Großreinemachen in Ungarns Medien

Nach Ende der EU-Ratspräsidentschaft begann Entlassungswelle in Rundfunk und Fernsehen

  • Gábor Kerényi, Budapest
  • Lesedauer: 2 Min.
Ausgerechnet an jenem Tag, als Ungarns Premier Viktor Orbán ein letztes Mal als EU-Ratspräsident vor dem Europäischen Parlament auftrat, begann eine der größten Säuberungswellen der ungarischen Mediengeschichte.

Im Verlauf der ersten Woche einer zweifellos konzertierten Aktion wurden nicht weniger als 400 Mitarbeiterinnen und Mitarbeiter des öffentlichen Rundfunks und Fernsehens gekündigt, darunter bestens bekannte und beleumdete Journalisten, viele Träger hoher Auszeichnungen. Zu den Entlassenen gehört auch die einzige der Volksgruppe der Roma angehörende bekannte Reporterin. So ernst meint man es im ungarischen Geburtsland der EU-Roma-Strategie mit der Integration.

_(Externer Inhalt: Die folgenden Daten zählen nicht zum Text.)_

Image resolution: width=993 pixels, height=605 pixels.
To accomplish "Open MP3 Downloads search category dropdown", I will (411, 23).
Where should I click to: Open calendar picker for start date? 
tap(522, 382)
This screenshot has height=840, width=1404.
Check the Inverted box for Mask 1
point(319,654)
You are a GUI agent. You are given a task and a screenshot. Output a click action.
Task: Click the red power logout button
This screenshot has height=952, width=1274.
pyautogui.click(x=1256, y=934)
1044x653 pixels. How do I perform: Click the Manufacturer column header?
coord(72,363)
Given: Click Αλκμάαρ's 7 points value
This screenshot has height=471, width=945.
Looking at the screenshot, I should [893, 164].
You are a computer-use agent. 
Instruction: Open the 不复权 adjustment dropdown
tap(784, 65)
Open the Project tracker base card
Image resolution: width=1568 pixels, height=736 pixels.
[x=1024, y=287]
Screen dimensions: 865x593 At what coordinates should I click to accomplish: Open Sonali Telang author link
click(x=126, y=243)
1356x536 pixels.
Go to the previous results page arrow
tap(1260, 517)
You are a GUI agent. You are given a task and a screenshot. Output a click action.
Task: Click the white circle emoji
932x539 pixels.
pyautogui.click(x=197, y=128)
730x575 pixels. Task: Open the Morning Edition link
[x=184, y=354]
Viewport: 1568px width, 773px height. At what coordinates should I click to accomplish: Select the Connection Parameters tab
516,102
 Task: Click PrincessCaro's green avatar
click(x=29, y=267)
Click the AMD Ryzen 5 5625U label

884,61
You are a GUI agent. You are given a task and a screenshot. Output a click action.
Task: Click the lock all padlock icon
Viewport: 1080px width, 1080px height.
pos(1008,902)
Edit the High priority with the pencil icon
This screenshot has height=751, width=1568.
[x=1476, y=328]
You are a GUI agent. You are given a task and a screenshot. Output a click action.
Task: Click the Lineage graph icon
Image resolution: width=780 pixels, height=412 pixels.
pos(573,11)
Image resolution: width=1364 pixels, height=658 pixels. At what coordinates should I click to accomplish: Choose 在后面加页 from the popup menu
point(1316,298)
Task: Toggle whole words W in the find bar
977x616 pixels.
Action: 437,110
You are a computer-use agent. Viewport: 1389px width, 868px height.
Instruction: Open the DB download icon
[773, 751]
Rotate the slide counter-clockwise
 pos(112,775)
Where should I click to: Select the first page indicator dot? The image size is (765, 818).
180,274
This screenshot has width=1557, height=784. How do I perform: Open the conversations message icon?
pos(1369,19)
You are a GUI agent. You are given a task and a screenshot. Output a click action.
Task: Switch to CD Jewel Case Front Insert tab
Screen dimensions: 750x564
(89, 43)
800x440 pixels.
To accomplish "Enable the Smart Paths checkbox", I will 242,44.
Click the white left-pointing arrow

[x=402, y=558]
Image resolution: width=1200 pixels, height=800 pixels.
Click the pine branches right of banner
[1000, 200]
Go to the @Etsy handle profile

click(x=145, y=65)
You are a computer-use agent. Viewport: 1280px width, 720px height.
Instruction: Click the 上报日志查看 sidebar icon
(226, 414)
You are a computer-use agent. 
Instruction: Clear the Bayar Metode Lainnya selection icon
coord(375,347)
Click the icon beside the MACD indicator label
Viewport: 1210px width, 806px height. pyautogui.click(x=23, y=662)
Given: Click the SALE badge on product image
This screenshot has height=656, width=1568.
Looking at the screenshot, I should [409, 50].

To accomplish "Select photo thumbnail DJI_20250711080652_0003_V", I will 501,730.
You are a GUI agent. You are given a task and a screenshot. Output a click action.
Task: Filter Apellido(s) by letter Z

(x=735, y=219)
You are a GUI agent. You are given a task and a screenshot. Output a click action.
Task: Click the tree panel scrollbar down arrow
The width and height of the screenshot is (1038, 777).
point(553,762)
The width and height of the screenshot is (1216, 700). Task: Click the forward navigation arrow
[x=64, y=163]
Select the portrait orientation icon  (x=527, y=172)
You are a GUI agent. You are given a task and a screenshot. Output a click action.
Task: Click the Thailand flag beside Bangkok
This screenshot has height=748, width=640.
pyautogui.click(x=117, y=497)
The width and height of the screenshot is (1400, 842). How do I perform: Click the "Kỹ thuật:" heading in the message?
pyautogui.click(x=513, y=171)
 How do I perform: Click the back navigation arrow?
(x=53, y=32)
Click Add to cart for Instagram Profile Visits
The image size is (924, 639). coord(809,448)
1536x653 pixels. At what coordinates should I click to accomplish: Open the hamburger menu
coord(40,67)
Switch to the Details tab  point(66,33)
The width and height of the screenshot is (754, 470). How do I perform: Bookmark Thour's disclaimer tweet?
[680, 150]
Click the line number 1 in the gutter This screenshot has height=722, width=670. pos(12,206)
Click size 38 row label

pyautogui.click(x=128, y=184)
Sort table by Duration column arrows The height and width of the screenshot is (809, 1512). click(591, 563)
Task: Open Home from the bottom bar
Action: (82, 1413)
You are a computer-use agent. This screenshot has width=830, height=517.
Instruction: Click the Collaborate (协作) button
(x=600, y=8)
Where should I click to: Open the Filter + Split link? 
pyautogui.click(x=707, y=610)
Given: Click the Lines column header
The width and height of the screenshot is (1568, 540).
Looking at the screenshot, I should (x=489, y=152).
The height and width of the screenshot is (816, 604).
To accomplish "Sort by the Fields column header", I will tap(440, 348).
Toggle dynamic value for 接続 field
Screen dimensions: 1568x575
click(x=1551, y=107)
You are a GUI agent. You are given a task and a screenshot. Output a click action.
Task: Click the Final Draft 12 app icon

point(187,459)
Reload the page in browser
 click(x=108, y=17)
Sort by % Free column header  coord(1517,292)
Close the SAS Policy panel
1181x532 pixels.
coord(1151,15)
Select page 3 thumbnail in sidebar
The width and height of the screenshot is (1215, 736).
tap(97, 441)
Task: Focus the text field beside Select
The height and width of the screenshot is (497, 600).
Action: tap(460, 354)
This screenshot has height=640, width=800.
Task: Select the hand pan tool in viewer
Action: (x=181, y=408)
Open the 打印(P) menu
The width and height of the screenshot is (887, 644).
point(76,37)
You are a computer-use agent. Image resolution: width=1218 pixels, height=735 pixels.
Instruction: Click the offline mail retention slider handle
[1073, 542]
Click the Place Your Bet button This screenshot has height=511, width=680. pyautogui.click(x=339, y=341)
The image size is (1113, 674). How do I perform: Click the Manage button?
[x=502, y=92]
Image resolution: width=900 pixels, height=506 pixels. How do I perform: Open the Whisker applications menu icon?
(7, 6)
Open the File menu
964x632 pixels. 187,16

Von der augenblicklichen Entlassungswelle werden insgesamt 550 Personen betroffen sein, eine nächste Welle ist für den Herbst geplant, insgesamt will man dem Vernehmen nach über 1000 Journalisten loswerden.

In der Praxis sieht der Abschied so aus, dass die Betroffenen in alphabetischer Reihenfolge ins Büro zitiert werden, wo für jeden von ihnen ganze zehn Minuten vorgesehen sind. Eine Begründung für die Kündigung gibt es nicht, denn laut dem neuen Mediengesetz, das zu Jahresanfang in Kraft trat, kann jeder ohne Begründung mit einer Zweimonatsfrist aus dem öffentlichen Dienst entlassen werden.

Ganz im gewohnten Stil verkoppelt Ministerpräsident Orbán seine Maßnahme auch diesmal mit Drohungen. Regierungssprecherin Ágnes Cserháti teilte der Presse mit: »Anspielungen darauf, dass die Auswahl der Betroffenen politisch motiviert sei, stellen eine schwere Anschuldigung dar, die von den Urhebern bewiesen werden muss, gegebenenfalls auch vor Gericht.«

Unterdessen ist eine zweite Operation angelaufen, die darauf zielt, auch private Sender mundtot zu machen. Das »Klubradio«, vielleicht der letzte Sender, der sich offen zu linksliberalen Positionen bekennt, musste schon wiederholt um seine Existenz bangen. Zuerst wurde versucht, den Sender finanziell zu zermürben, namentlich durch den Entzug öffentlicher Werbeschaltungen. Daraufhin riefen Sympathisanten eine Aktion ins Leben, in deren Rahmen sich jedermann für 50 Euro zehn Minuten Sendezeit »kaufen« kann. Auf diese Weise war das »Klubradio« erst einmal gerettet.

Nun aber muss der Sender sich um die eigene Frequenz neu bewerben, wobei die Ausschreibung offensichtlich so gestaltet ist, dass er gar keine Chance hat, die Frequenz wieder zugesprochen zu bekommen. Auch das Entscheidungskomitee wird selbstredend durchgehend von Parteigängern Viktor Orbáns beherrscht.

Nur eine Frage bleibt da noch: Hatte Orbán als EU-Ratspräsident derart panische Angst vor der zahnlosen EU, dass er die Entlassungen auf die Woche nach dem Ende der ungarischen Ratspräsidentschaft verlegte?